Bortolo Mutti, intervenuto in esclusiva ai microfoni di TuttoBari, ha analizzato il momento critico della squadra biancorossa, partendo dalle ragioni che hanno portato alla fine dell'esperienza di Fabio Caserta. L'ex tecnico del Bari, che ha vissuto in prima persona le pressioni della piazza pugliese nel massimo campionato, ha espresso il suo rammarico per una gestione che non è mai decollata.
Riflettendo su cosa non abbia funzionato nei mesi precedenti, Mutti ha sottolineato la mancanza di sintonia tra la guida tecnica e lo spogliatoio: "È chiaro che non ci sono state quelle sinergie probabilmente che ci si aspettava tra il mister e il gruppo. Anch'io mi aspettavo qualcosa di più, anche conoscendo Fabio Caserta, so che persona è, l'ho avuto come giocatore e poi anche una piazza così stimolante, così ambiziosa come Bari, poteva essere veramente un passaggio importante per lui.
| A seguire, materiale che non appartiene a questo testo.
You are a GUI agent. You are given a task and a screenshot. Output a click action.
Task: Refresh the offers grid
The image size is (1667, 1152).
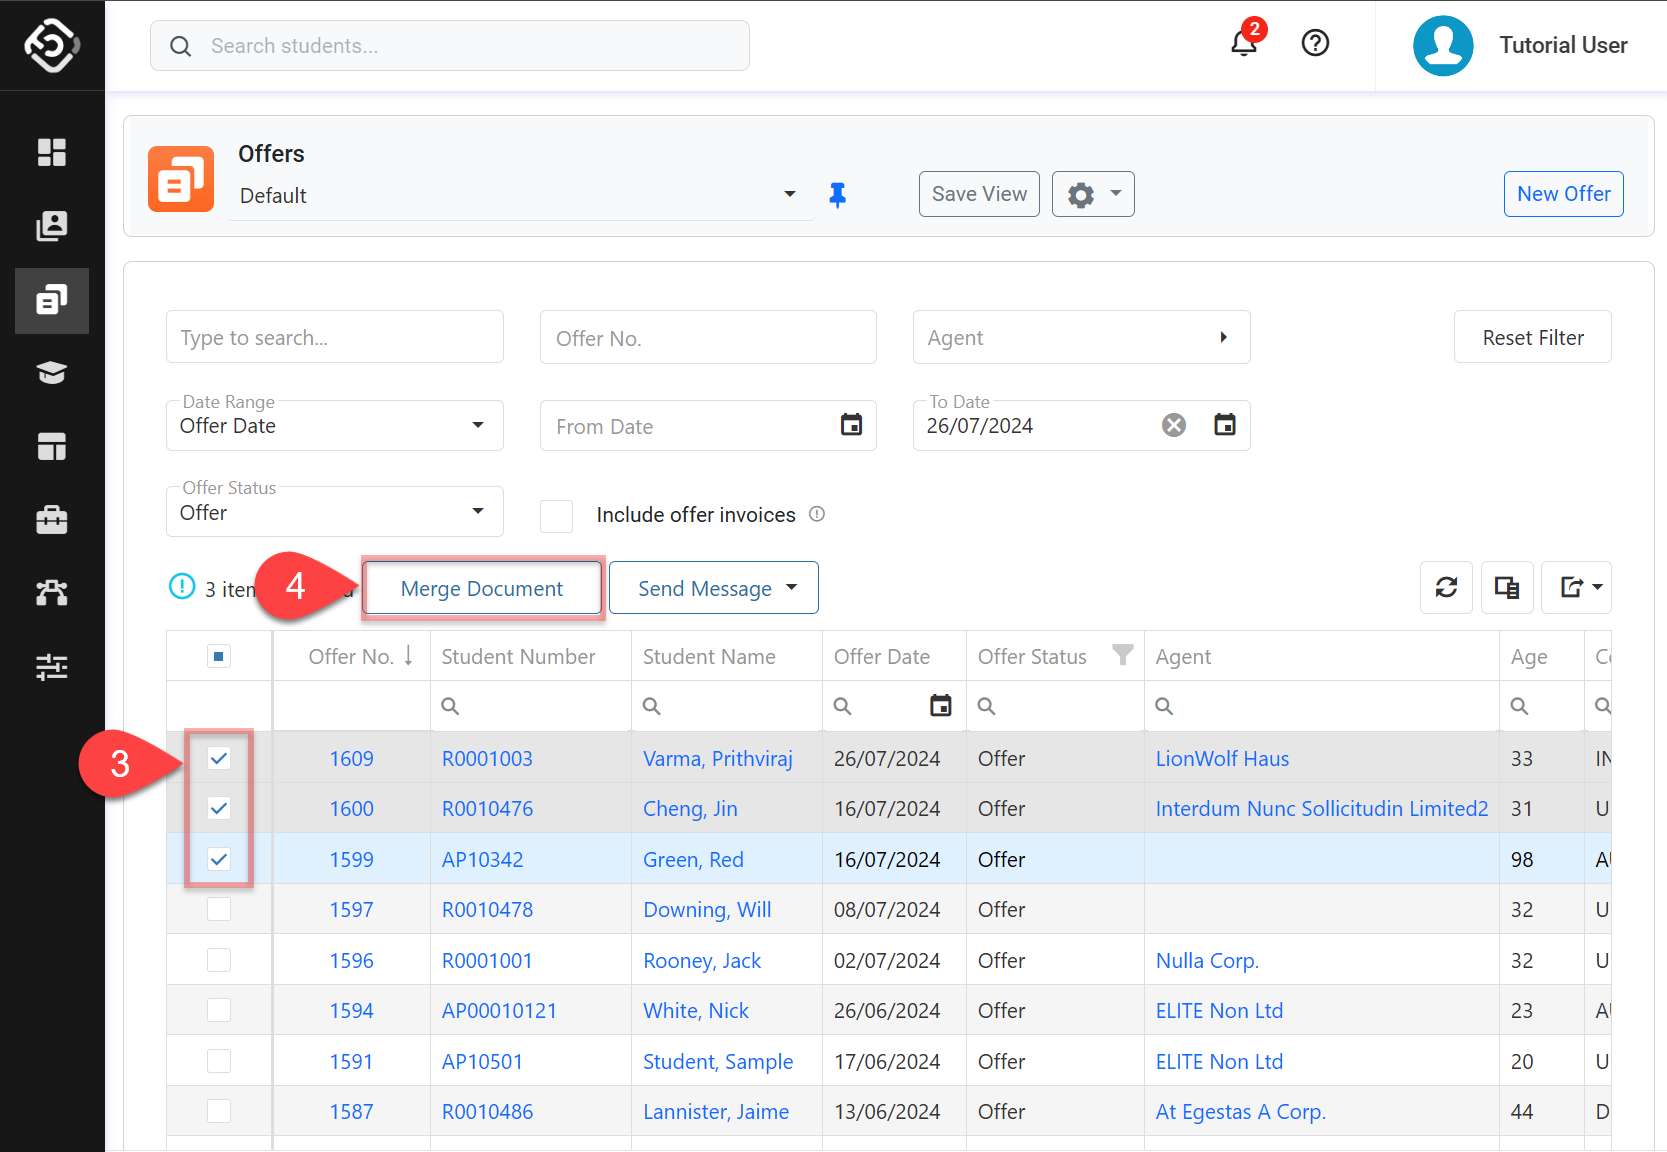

Mi dispiace, onestamente, vedere Bari così in sofferenza, vedere qualcosa così pesante ti sembra qualcosa un po' fuori luogo".
L'analisi si è poi spostata sul reale valore dei calciatori in rosa, mettendo in discussione la qualità complessiva dell'organico rispetto agli obiettivi dichiarati: "Probabilmente il gruppo è un po' sopravvalutato e magari qualcosa anche tatticamente poteva essere variato. Quando non ci sono risultati e non c'è continuità, qualcosa puoi modulare. È un lavoro che l'allenatore deve percepire per riportare sui binari giusti un campionato che abbia delle aspettative diverse. Allo stesso tempo l'organico forse non è così importante da poter fare un campionato di vertice, però neanche di bassa classifica".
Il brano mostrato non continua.